Qlik got involved very early in Covid-19 analysis applications based on the history of our work with the WHO, CDC, customers, and partners. Today, we are partnering with the World Bank and Asian Development Bank on vaccination planning tools, for example. This work over the past year was possible because of the unique strengths that Qlik brings with our software, which breaks down silos and connects multiple organizations together to solve problems. Our approach to Covid-19 is the same as our approach to climate change: we need everyone involved in the solutions. Everyone needs to play a role.
What’s next for Qlik? Anything exciting you’d like to share?
The initiatives coming out of this office will continue to focus on climate change, good health, opportunity, safety, and representation for all people everywhere on our planet.

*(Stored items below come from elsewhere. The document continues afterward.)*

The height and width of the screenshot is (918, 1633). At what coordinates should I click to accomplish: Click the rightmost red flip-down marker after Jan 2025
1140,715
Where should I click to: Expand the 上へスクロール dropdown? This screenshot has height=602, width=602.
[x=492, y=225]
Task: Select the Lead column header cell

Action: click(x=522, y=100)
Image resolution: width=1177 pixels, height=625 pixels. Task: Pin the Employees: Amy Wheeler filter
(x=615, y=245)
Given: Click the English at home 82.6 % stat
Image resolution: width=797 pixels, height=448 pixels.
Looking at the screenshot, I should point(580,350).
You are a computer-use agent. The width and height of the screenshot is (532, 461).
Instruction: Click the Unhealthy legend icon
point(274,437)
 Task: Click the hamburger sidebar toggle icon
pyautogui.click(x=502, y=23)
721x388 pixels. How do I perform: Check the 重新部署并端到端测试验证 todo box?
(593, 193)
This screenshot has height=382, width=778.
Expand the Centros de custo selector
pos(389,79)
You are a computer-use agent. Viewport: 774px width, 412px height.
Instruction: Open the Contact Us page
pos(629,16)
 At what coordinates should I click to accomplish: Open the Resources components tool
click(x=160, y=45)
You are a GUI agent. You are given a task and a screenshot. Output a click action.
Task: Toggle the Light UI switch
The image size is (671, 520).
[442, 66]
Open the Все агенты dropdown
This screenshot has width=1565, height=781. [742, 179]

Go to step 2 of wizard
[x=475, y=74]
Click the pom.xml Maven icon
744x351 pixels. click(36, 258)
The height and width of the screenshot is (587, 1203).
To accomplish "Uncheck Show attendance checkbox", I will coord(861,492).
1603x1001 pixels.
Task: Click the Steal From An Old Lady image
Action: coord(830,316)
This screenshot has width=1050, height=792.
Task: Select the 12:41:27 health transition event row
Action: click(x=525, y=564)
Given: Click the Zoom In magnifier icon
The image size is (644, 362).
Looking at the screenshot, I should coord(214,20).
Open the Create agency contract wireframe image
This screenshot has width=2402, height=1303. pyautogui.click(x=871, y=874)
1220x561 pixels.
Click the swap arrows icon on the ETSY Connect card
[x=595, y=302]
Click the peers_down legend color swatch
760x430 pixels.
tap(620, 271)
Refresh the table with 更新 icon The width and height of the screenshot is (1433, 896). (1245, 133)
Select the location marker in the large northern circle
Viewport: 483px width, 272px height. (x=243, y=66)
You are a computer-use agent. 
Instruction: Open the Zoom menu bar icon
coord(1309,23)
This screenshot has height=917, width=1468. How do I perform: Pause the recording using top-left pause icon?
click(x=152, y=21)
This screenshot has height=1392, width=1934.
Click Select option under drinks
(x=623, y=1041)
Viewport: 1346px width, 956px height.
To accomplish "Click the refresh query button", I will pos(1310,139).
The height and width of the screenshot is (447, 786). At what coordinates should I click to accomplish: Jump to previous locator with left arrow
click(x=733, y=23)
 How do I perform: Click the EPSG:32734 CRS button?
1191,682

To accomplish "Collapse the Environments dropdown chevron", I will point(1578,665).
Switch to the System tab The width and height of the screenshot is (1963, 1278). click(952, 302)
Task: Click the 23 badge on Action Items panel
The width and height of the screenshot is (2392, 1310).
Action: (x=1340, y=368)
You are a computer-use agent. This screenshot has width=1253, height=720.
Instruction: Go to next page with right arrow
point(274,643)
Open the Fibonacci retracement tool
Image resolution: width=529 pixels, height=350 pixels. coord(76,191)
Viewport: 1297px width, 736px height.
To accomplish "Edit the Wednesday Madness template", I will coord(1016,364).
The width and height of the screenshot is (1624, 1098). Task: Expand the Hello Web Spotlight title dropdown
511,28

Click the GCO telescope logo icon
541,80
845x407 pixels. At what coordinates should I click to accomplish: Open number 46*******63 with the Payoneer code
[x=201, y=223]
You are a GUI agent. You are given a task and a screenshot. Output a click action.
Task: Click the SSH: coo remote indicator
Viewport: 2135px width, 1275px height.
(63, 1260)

We are expanding our partnership with the United Nations to encompass many new apps and initiatives, including support for a newly announced org UNITAC which will focus on sustainable development within cities. We will continue to support the hundreds of NGOs around the world in our program with our software and are working to migrate them all to Qlik SaaS to further their impact and reduce expenses related to maintaining hardware. All of our NGOs will map their data in Qlik apps to the UN SDGs. Furthermore, we’re going to bring all employees into the DE&I conversation by implementing a global strategy like we have for social impact and climate. Lastly, we’ve created the Office of Sustainability, which I am honoured to lead. The initiatives coming out of this office will continue to focus on climate change, good health, opportunity, safety, and representation for all people everywhere on our planet.